In the Dialogues, Gregory's
vision is followed immediately by the story of his death (ch. 37). By
contrast, Julian's discussion of the smallness of the world is situated
in her first revelation, at the beginning of her Showings.
THE EMBRACING VISION OF ST COLUMBA OF IONA (†597)
In the Irish epic, Táin
Bó Cúailnge, Queen Maeve meets a woman seer named
Fedelm. In the course of their conversation, Maeve asks the seer, 'Do
you have the embracing vision that illuminates [imbas for-osna]?

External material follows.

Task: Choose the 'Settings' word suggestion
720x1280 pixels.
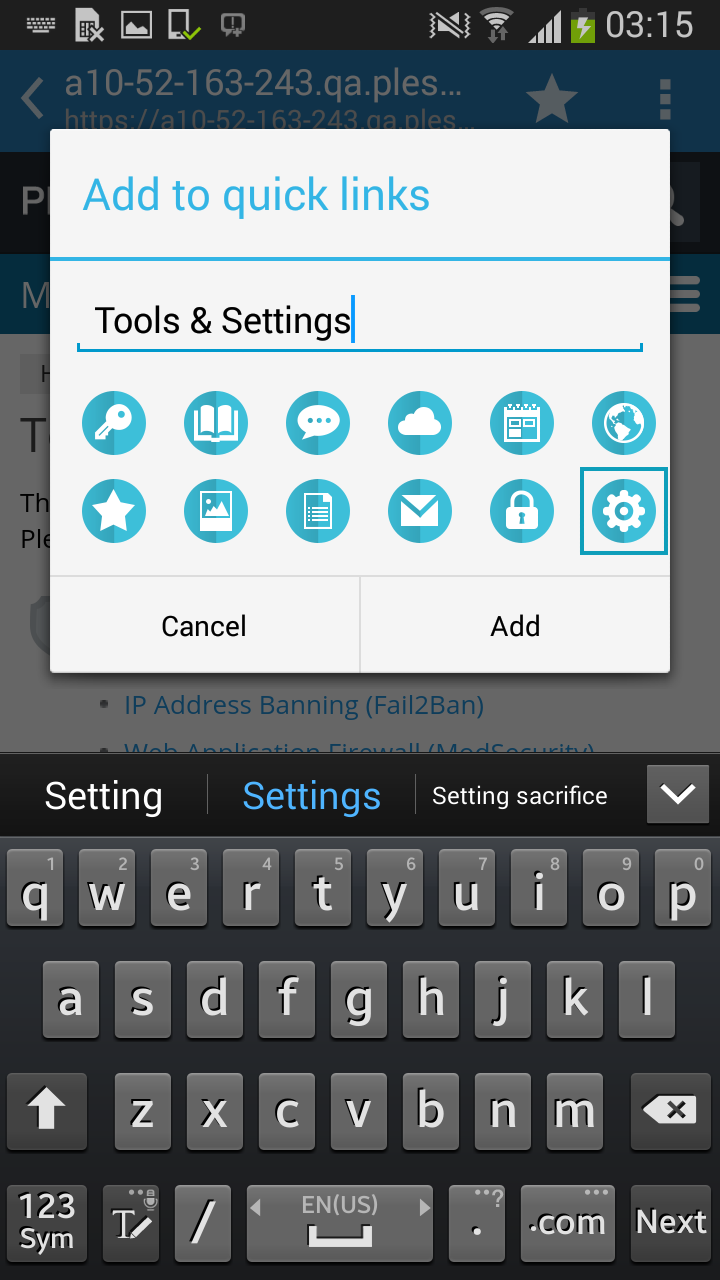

The passage is strikingly similar to a passage in Adomnán's Life
of St Columba, where Columba answers a monk who asked of him, 'Tell me,
I beg you, about your prophetic revelations . . . How are they revealed
to you?' St Columba replied:
You are asking me now about a very
delicate subject. There are some people - few indeed - to whom the
grace of God has given the power to see brightly and most clearly, with
a mental grasp miraculously enlarged, at one and the same time as if
lit by a single sunbeam, even the entire orbit of the whole earth and
the sea and sky around it.
Adomnán is borrowing from Gregory's account of
Benedict's vision, which enables him to give a thoroughly Christian
account of Columba's 'embracing vision'.13 By basing his account on
Gregory the Great's Life of Benedict,
he places St Columba in an honored contemplative tradition.14 Julian of Norwich stands in
that same tradition.
JULIAN OF NORWICH (C. 1342-†AFTER 1416). REVELATIONS, LONG TEXT, CHAPTERS 1-9

Not much is known about Julian. She was a recluse at St Julian's church
in Norwich that had connections with the Benedictine monastery of
Carrow.16 When she was
thirty years old, she had a mystical vision which she pondered
afterwards and wrote about in a book known as her Showings or
Revelations. One clear
connection with St Benedict is her citation of
the line in bold print in the passage cited above from his life in the
Dialogues.
Julian tells her readers that she had hoped, if it was God's will to
share in the compassion which Mary his mother and Mary Magdalene had
for
Christ when they saw him suffering, and to suffer a serious bodily
illness when she was 30 years old (2). These wishes were granted. In
the midst of the illness she had a series of visions,17 in the first of
which she saw Christ crowned with thorns. Like Mary, who knowing the
greatness of God recognized her own littleness, Julian recognized that
'all things that is made in regard to almighty God it is nothing' (5,
chapter heading18).
Julian's discussion of the littleness of the world is inseparable from
the 'homely loving' of Christ manifest in his coming to earth19 and in
his suffering for humanity. In her meditation on the suffering Christ,
the revealer of God's love, Julian understands both the goodness and
littleness of all that God has created. This connection between her
vision of Christ and her understanding of the goondess and littleness
of the world is evident in her summary (8) of this first revelation in
which the quotation from Gregory the Great occurs. Julian says she
understood six things.
The first is the signs of Christ's
blessed Passion and the plentiful shedding of his precious blood; the
second is the Maiden who is his beloved mother; the third is the
blessed Godhead that ever was, is and ever shall be, almighty, all
wisdom, all love. The fourth is all that he has made, for I know well
that heaven and earth and all that is made is vast and wide, fair and
good, but it looked so small to me because I saw it in the presence of
him that is Maker of all things; to a
soul that sees the Maker of all,
all that is made seems very small. The fifth thing that I
understood is
that he made everything for love; the same love sustains everything,
and shall do so for ever; the sixth is that God is everything that is
good, it seems to me, and the goodness that is in everything is God.20
The fourth of these points summarizes chapter 5 of the Revelations, 'a
Ghostly sight of his homely loveing'. God clothes us in tender joy; he
'is to us althing that is gode'.
In this vision he also showed me a
little thing, the size of a hazelnut
in the palm of my hand, and it was as round as a ball. I looked at it
with my mind's eye and thought, 'What can this be?' and the answer came
to me, 'It is all that is made'. I wondered how it could last, for it
was so small I thought it might suddenly have disappeared. And the
answer in my mind was, 'It lasts and will last for ever because God
loves it, and everything exists in the same way by the love of God'. In
this little thing I saw three properties: the first is that God made
it, the second is that God loves it, the third that God cares for it. .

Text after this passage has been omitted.